Так и не написал, и остались только строки из вступления к «Мертвому дому», в которых главное — воздух и образ свободы: дичь сама натыкается на охотника. В Омске природы словно бы нет, и это дурно; в Семипалатинске ее тоже нет, и это хорошо, потому что голая степь лишь укрепляет ощущение наконец-то пришедшей воли.

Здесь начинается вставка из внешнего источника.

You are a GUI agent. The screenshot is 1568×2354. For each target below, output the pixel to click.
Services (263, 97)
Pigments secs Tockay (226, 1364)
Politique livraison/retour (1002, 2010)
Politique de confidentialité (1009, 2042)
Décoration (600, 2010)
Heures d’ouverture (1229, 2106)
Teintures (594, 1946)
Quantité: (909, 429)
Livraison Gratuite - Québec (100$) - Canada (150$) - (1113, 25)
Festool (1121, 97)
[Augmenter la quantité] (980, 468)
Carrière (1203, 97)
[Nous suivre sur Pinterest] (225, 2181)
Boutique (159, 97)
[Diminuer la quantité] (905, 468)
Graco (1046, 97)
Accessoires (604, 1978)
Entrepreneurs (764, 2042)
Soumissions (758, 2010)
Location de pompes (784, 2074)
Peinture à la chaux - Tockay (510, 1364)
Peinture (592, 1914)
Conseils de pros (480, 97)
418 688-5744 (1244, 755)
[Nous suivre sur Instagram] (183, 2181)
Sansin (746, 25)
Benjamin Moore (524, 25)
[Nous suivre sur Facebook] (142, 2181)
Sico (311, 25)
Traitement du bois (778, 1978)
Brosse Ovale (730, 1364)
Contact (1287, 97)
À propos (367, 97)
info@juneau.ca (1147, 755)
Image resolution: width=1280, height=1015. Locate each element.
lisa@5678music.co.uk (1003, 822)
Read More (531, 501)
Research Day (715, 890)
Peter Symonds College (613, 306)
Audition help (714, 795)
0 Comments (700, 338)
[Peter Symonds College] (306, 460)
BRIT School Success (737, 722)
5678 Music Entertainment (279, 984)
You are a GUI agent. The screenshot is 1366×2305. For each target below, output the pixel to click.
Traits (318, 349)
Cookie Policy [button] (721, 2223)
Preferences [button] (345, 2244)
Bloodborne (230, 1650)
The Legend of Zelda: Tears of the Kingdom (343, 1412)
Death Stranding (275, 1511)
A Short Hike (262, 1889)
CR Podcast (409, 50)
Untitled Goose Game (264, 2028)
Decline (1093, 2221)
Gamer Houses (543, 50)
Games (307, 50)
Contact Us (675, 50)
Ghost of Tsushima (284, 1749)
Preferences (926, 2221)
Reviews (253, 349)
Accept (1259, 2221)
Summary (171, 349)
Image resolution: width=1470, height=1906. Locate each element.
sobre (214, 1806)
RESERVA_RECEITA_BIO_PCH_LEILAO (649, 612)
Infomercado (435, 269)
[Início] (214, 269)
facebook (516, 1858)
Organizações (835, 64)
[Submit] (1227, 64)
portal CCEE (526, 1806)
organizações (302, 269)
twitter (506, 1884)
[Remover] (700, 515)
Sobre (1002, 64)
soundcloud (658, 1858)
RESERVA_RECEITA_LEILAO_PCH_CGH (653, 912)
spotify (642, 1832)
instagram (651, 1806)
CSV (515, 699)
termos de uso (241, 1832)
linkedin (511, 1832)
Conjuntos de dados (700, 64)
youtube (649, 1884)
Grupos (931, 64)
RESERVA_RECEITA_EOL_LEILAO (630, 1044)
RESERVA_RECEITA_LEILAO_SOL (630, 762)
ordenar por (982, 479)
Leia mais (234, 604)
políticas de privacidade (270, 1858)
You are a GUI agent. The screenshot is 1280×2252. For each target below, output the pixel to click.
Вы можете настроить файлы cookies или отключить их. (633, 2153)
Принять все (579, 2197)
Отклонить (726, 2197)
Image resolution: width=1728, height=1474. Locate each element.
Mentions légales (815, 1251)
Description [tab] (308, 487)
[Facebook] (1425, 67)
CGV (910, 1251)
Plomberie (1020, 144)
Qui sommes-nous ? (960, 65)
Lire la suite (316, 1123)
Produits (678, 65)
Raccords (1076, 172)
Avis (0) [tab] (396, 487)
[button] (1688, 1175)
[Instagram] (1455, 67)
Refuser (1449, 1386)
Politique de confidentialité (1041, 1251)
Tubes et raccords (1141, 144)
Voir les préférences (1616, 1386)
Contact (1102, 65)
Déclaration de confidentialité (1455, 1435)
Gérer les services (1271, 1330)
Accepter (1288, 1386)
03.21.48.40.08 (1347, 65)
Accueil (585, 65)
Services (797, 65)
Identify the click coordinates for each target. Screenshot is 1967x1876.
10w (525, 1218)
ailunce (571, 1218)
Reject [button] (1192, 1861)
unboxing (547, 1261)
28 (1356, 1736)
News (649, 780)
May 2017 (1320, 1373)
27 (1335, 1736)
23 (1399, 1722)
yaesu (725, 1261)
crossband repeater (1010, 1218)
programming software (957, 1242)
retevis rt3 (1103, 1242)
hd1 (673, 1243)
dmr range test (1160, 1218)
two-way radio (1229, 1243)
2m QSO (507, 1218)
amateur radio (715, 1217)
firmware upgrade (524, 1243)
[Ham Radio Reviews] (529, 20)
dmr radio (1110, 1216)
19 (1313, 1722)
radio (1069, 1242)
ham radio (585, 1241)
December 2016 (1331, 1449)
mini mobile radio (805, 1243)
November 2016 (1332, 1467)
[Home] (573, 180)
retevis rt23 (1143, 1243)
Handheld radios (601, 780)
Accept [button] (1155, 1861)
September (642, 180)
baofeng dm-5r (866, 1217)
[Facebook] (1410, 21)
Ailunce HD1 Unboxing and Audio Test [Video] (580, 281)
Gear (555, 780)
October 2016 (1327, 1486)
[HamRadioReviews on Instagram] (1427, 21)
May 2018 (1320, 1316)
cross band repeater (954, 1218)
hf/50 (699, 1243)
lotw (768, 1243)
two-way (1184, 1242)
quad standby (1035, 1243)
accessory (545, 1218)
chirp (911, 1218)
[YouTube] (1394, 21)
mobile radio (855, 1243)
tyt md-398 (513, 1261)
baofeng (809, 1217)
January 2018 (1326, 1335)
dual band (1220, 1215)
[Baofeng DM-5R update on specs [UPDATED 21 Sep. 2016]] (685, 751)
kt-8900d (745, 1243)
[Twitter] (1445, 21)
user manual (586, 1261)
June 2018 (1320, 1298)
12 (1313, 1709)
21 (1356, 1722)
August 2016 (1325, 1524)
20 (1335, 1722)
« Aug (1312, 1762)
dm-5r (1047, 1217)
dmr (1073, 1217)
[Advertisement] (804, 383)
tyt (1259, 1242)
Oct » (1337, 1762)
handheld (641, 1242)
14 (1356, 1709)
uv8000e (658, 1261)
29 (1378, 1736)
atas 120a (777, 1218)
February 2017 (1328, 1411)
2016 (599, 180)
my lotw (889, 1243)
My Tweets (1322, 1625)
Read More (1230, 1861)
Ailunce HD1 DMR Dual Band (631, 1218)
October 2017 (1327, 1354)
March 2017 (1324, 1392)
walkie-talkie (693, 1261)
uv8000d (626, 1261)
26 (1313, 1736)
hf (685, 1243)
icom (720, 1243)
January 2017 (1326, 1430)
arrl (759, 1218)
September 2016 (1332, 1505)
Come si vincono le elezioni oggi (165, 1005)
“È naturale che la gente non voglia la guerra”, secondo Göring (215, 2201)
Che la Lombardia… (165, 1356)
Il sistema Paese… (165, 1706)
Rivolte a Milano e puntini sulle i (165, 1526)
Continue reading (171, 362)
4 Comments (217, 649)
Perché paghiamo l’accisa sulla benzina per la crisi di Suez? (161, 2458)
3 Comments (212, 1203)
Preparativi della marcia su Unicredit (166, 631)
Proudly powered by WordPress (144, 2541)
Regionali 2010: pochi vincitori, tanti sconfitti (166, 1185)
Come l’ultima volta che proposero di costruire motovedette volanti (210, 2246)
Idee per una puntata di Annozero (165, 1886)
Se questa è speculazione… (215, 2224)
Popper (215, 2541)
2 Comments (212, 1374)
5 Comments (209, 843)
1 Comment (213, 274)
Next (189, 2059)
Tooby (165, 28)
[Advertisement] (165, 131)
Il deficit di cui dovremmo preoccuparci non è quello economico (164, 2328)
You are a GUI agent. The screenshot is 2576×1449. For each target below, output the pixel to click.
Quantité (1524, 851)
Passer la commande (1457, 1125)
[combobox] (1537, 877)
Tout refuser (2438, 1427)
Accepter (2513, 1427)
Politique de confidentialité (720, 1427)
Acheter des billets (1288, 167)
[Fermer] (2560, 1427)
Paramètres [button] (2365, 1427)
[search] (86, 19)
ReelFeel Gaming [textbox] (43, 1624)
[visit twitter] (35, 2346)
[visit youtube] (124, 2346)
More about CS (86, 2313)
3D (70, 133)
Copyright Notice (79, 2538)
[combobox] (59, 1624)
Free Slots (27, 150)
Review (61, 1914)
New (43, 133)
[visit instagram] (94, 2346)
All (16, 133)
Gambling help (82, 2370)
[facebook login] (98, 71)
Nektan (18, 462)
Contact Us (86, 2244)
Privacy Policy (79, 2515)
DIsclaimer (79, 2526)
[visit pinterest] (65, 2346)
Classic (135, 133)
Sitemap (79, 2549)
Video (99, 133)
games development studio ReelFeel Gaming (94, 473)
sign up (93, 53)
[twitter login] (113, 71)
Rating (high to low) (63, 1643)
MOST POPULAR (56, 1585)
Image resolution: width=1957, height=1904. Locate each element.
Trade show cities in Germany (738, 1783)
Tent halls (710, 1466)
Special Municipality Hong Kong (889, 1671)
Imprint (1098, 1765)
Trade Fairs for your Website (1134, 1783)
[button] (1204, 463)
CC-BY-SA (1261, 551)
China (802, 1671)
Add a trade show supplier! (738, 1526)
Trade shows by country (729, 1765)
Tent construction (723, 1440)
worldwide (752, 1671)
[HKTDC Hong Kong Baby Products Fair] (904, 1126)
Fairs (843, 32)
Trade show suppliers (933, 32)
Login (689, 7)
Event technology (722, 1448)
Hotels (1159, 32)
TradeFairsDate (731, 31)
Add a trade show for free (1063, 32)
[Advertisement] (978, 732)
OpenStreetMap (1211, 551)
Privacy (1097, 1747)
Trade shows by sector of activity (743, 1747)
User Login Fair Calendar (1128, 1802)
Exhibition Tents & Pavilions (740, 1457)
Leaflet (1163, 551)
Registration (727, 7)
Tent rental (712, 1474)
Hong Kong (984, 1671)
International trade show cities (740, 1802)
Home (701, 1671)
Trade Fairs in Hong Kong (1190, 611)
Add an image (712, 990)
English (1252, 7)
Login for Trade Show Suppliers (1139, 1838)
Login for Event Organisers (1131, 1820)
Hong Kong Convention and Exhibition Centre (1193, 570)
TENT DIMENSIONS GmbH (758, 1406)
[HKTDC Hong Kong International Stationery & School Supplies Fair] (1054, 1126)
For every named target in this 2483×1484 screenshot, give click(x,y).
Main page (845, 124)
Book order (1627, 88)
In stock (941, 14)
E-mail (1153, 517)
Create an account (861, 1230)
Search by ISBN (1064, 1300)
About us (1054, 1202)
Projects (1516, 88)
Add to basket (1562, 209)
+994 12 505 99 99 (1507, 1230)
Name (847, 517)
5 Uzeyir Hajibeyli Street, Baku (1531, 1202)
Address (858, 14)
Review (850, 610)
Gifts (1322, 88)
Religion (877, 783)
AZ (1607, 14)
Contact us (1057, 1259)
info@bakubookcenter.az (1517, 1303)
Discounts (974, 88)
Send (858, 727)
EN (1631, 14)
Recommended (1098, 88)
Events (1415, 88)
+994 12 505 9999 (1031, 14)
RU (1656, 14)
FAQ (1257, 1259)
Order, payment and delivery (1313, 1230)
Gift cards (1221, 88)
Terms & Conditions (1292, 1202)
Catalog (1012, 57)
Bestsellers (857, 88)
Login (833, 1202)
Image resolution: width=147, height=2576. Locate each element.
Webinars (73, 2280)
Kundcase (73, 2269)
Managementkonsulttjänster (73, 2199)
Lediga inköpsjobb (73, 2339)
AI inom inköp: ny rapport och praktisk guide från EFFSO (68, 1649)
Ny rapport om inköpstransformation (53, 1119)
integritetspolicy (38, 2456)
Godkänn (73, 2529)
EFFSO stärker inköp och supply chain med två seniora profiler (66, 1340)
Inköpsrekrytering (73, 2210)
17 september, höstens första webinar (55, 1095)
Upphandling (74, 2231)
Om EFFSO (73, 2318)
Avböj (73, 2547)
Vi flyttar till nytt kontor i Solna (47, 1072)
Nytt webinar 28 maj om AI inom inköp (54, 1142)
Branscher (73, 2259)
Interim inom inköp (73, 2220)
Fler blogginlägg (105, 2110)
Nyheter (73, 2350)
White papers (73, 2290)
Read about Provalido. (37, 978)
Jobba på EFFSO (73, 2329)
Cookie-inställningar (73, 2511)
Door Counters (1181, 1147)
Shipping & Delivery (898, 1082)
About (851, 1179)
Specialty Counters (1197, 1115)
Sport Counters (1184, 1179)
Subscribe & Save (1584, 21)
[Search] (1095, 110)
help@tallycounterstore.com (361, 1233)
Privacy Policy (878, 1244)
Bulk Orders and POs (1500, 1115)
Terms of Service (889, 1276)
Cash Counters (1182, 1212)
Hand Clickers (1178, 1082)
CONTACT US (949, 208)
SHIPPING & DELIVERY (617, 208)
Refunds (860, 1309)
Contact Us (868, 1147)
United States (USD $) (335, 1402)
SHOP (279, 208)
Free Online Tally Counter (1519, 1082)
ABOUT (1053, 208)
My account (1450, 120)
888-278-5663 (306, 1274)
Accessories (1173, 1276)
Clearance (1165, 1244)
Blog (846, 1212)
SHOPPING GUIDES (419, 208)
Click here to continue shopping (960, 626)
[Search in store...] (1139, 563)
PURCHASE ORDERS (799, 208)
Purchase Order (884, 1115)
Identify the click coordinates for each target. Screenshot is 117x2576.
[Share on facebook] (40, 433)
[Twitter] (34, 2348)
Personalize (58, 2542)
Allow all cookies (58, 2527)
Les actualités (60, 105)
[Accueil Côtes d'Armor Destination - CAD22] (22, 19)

Но совсем иным должен был показаться он человеку, приехавшему сюда не из острога, а… ну, допустим, прямиком с Невского проспекта. Так оно, впрочем, и было в нашем случае. Где-то на излете первого года военной службы рядового Достоевского пригласили к здешнему стряпчему по уголовным и гражданским делам, по-нынешнему к областному прокурору. Естественно, это его сильно насторожило, однако все не только обошлось, но и сложилось наилучшим образом. Стряпчим оказался молодой еще, на двенадцать лет моложе гостя, но давний его, еще со времен «Бедных людей» и «Неточки Незвановой», почитатель, а также знакомый брата Михаила, барон из рода остзейских немцев Александр Егорович Врангель. Окончил он Царскосельский лицей, затем после нескольких лет службы в Министерстве юстиции попросил, из любви к археологии, естественным наукам и путешествиям, о назначении в Сибирь. Просьба была удовлетворена, и Врангеля определили на службу в Семипалатинск. Здесь он, используя служебное положение, немало помог Достоевскому, способствовал, в частности, тому, чтобы ему разрешили переехать из казармы в частный дом, а также сделался доверенным лицом в сообщениях с Петербургом. Посылая через него брату очередное письмо, Достоевский так изображает подателя: «Это человек очень молодой, очень кроткий, хотя с сильно развитым point d’honneur, до невероятности добрый, немножко гордый (но это снаружи, я это люблю), немножко с юношескими недостатками, образован, но не блистательно и неглубоко, любит учиться, характер очень слабый, женски впечатлительный, немного ипохондрический и довольно мнительный; что другого злит и бесит, то его огорчает — признак превосходного сердца. «Tres comme il faut».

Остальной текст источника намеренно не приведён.